Pendergast sacó el retrato que le había dado el monje y se lo tendió a Morin, que inmediatamente lo desenrolló. El doctor abrió unas gafas y se las puso. Al cabo de un momento se las quitó y devolvió el rollo a Pendergast.
—Moderno. Sin valor.
—No he venido para que lo valore. Fíjese en la cara del retrato. ¿Le ha visitado alguna vez este hombre?
Después de titubear unos instantes, Morin cogió el retrato por segunda vez y le prestó más atención. Puso cara de sorpresa.
—Pues sí, sí que le reconozco. ¿Se puede saber quién ha hecho este retrato? Es de un estilo thangka perfecto.
—¿Vino a venderle algo?
Morin hizo una pausa.
—No estará trabajando con este… individuo, ¿verdad?
—No, le estoy buscando; a él y al objeto que robó.
—Los despaché a los dos.
—¿Cuándo vino?
Morin se levantó y consultó una gran agenda.
—Hace dos días, a las dos. Trajo una caja. Dijo que le habían comentado que yo trataba en antigüedades tibetanas.
—¿Quería venderla?
—No, eso es lo más raro; ni siquiera quiso abrir la caja. La llamó Agoyzen, una palabra que yo nunca había oído, y eso que algo sé de arte tibetano. Si no le eché enseguida fue porque la caja era auténtica, y muy, muy antigua, una joya en sí misma, con inscripciones en tibetano arcaico que se remontaban como mínimo al siglo X. Me habría gustado quedarme con la caja, y me moría de ganas de saber qué contenía, pero él no quería vender nada. Lo que quería era, en cierto modo, asociarse conmigo; necesitaba financiación. Pretendía montar una especie de exposición itinerante del objeto de la caja, que según él asombraría al mundo. Creo que la palabra que usó fue «transfigurar». Sin embargo, se negó en redondo a enseñarme el objeto sin haber accedido a sus condiciones. Como comprenderá, me pareció una proposición absurda.
—¿Qué le contestó?
—Intenté convencerle de que abriera la caja, pero debería haberle visto: empezó a darme miedo, señor Pendergast. Estaba loco.
Pendergast asintió.
—¿En qué sentido?
—Soltó una risa histérica, y dijo que me estaba perdiendo la oportunidad de mi vida. Dijo que se lo llevaría a Londres, donde conocía a un coleccionista.

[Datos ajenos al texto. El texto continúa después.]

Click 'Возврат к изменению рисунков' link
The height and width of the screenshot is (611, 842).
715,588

—¿La oportunidad de su vida? ¿Sabe a qué se refería?
—Farfulló no sé qué tontería de cambiar el mundo. Pazzesco.
—¿Sabe a qué coleccionista pensaba ver en Londres?

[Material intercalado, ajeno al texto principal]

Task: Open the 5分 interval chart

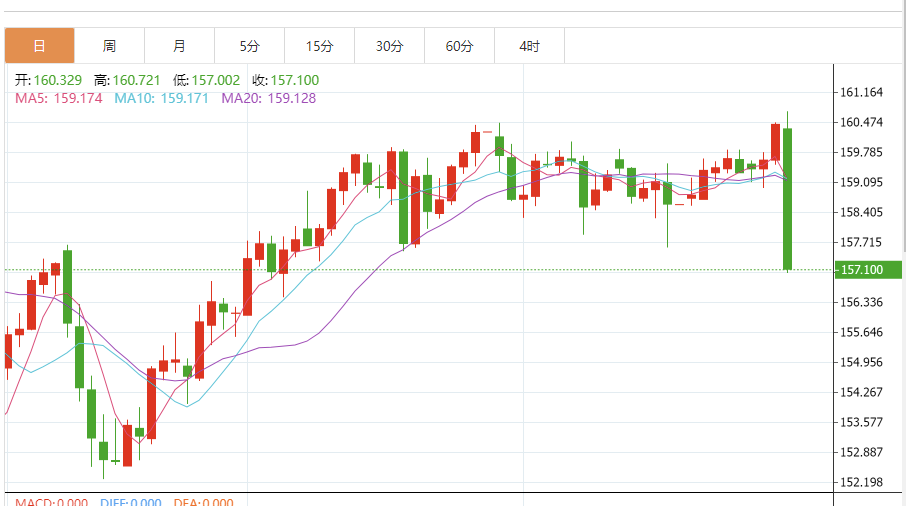Action: click(x=249, y=46)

—No me dio ningún nombre, pero a la mayoría les conozco. —Escribió algo en un papel y se lo dio a Pendergast—. Aquí tiene algunos nombres para empezar.
—¿Por qué vino a verle a usted? —preguntó Pendergast.
Morin abrió las manos.
—¿Por qué ha venido usted, señor Pendergast? Soy el principal marchante de antigüedades asiáticas de Italia.

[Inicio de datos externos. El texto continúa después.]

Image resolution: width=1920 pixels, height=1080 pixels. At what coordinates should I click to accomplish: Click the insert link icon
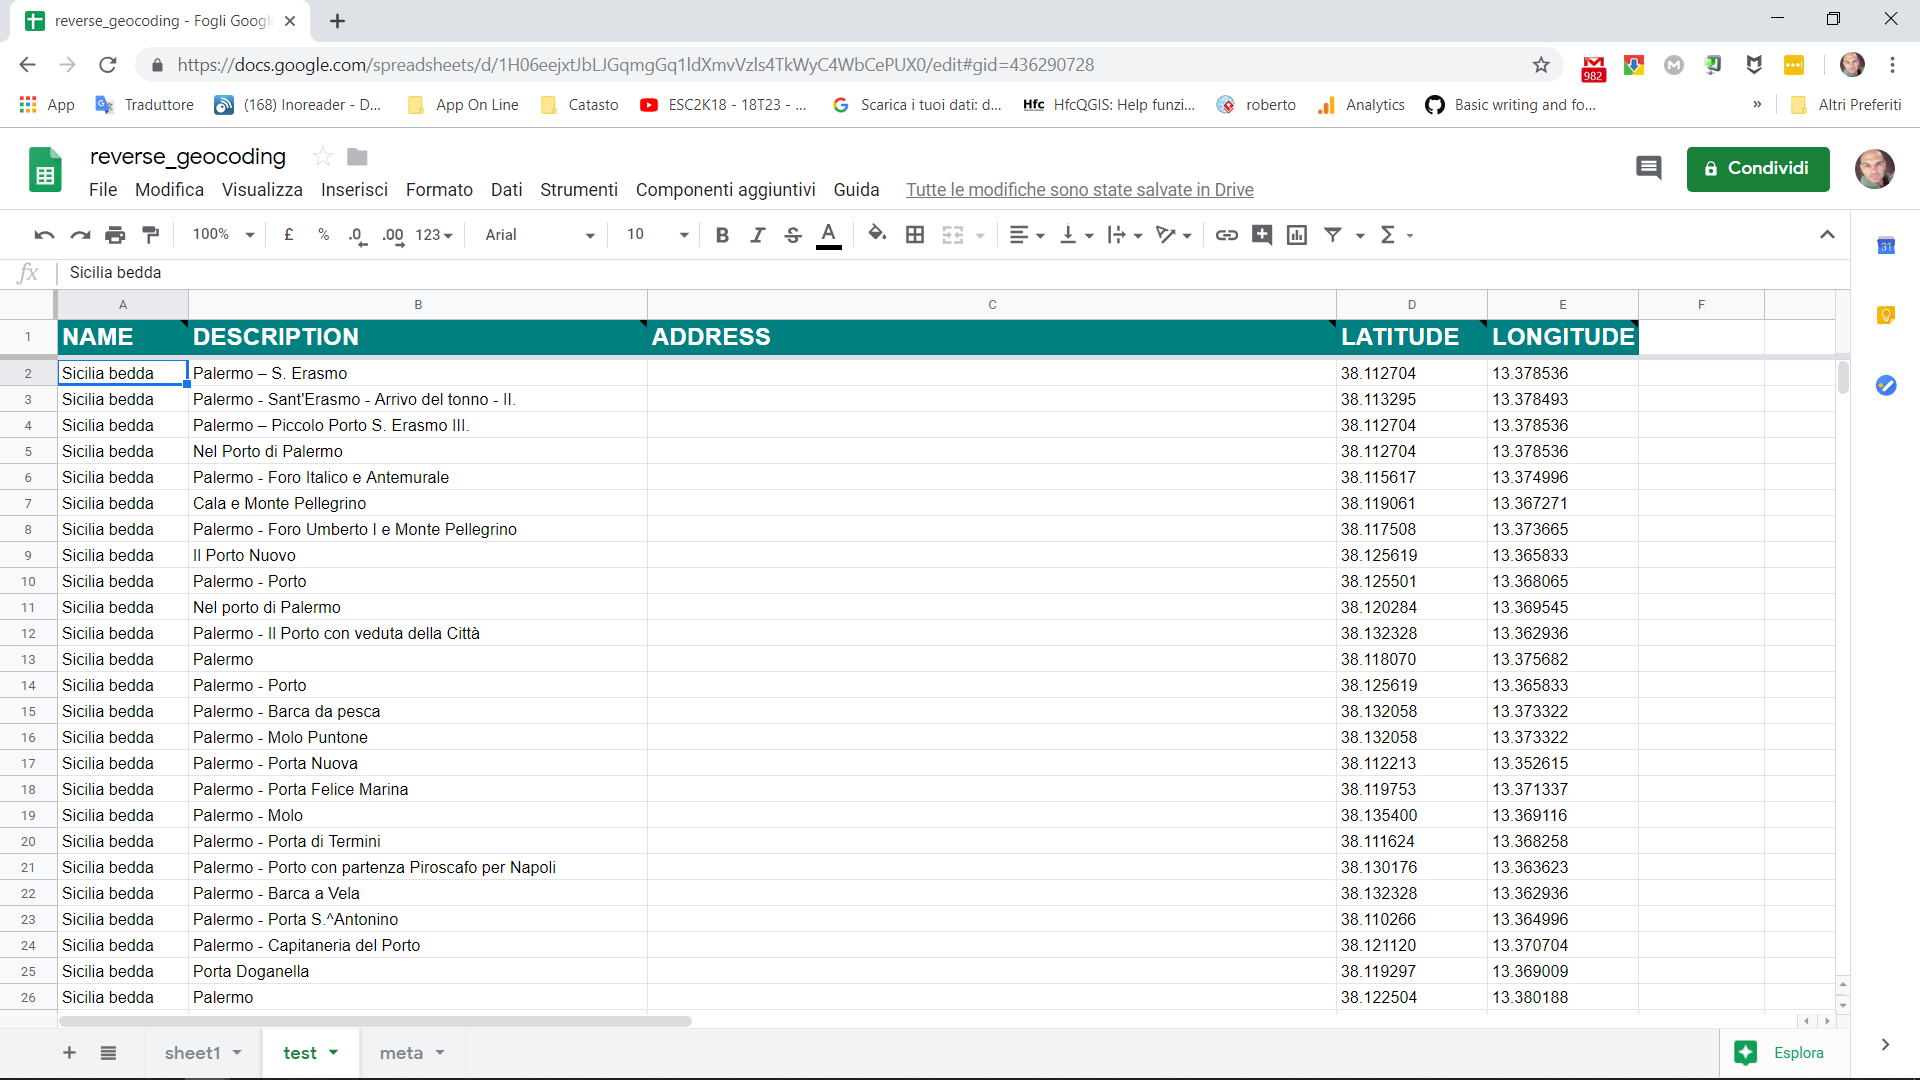click(1226, 235)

—Sí, es verdad; nadie tiene mejores piezas… porque nadie tiene menos escrúpulos.
—Ya tiene la respuesta —dijo Morin, no sin cierto orgullo.
Llamaron insistentemente al timbre. También se oían golpes.
—Polizia! —dijo una voz en sordina.
—¿Lavinia? —llamó Morin—. Por favor, dé las gracias a la policía de mi parte, pero dígales que pueden irse. Ya me he ocupado del indeseable. —Se volvió hacia Pendergast—. ¿Ya he satisfecho su curiosidad?
—Sí, gracias.
—Espero que los documentos de su maletín no caigan en malas manos…
Pendergast lo puso boca abajo y lo abrió. Salieron periódicos viejos.
Morin le miró fijamente, mientras se sonrojaba. De repente sonrió.
—Tiene usted tan pocos escrúpulos como yo.
—Quien a hierro mata, a hierro muere.
—Se lo ha inventado todo, ¿verdad?
Pendergast cerró el maletín.
—Sí, excepto mi comentario sobre el Vishnu con consortes, aunque seguro que encontrará a algún empresario rico que se lo comprará y lo disfrutará sin sospechar nada.
—Gracias. Es mi intención.
Morin se levantó y acompañó a la puerta a Pendergast.